Brief 1: List every person named in the Lily mine article below.
Brief 2: Reproduce the part of the Lily mine article that opens with the words "On Tuesday (January" and closes with "one of them.".

Document extract:
It has been nearly three years since the families of Solomon Nyirenda, Yvonne Mnisi and Pretty Nkambule set up camp outside the gates of Lily gold mine in Mpumalanga, awaiting the revival of a mine that was shut down and placed in business rescue after a key support pillar collapsed and sent the container in which they were dispensing safety equipment crashing into the bowels of the earth.
The container, and their bodies, remain there to this day.
“We moved here on the 30th of April 2019, just before Workers Day [May 1], to draw attention to our predicament,” says Harry Mazibuko, spokesperson for the families and a former Association of Mineworkers and Construction Union (Amcu) official working in the mine.
“We’ve been camping here ever since,” he adds.
On Tuesday (January 25), the families will have been camped outside Lily mine for 1 000 days. It’s an extraordinary and solemn vigil that the families say will not end until they get closure on the fate of their loved ones.
Given the remoteness of the mine in rural Mpumalanga, the families realise they are far from the public eye and their vigil goes largely unnoticed.
In the hope of highlighting their plight, they invited Moneyweb to hear their stories.
When the pillar collapsed on February 5, 2016, 76 miners were trapped underground. Thembi Nkosi Makhabela, a former drill rig operator at Lily, was one of them.
“The accident happened at about 8am, and I was on seven level underground. We were able to get to a safe place where we knew rescue operators would find us.”
The mine and all its working infrastructure ground to a halt, leaving the trapped miners to make their way through the dust and the confusion to prearranged assembly points. As part of their safety training, miners are prepared for events such as this.
By the end of the day, rescue workers managed to locate the missing miners and bring them to the surface. All but Solomon Nyirenda, Yvonne Mnisi and Pretty Nkambule.
Elmon Mnisi, father of Yvonne and also an underground mine worker, trembles with emotion when reflecting on that terrible day that his daughter disappeared into the depths of the mine.
His anger is directed at the Vantage Goldfields mine management whose neglect, he says, allowed this to happen.

Provided information:
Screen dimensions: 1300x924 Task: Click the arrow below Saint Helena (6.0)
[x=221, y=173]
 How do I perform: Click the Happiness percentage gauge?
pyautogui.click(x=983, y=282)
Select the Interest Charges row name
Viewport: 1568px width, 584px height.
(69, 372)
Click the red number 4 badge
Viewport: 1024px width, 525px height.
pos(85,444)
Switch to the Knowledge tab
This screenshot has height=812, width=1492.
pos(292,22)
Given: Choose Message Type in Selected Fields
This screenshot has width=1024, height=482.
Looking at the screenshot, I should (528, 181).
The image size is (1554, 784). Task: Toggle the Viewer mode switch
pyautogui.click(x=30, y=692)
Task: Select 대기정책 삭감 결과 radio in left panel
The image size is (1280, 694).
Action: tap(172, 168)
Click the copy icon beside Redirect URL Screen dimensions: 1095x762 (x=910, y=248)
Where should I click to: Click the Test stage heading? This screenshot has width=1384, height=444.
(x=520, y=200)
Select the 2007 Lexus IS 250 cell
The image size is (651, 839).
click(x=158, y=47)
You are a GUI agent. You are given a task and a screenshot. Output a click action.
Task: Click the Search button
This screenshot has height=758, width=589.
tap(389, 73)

Exercise result 1: Solomon Nyirenda, Yvonne Mnisi, Pretty Nkambule, Harry Mazibuko, Thembi Nkosi Makhabela, Elmon Mnisi

Exercise result 2:
On Tuesday (January 25), the families will have been camped outside Lily mine for 1 000 days. It’s an extraordinary and solemn vigil that the families say will not end until they get closure on the fate of their loved ones.
Given the remoteness of the mine in rural Mpumalanga, the families realise they are far from the public eye and their vigil goes largely unnoticed.
In the hope of highlighting their plight, they invited Moneyweb to hear their stories.
When the pillar collapsed on February 5, 2016, 76 miners were trapped underground. Thembi Nkosi Makhabela, a former drill rig operator at Lily, was one of them.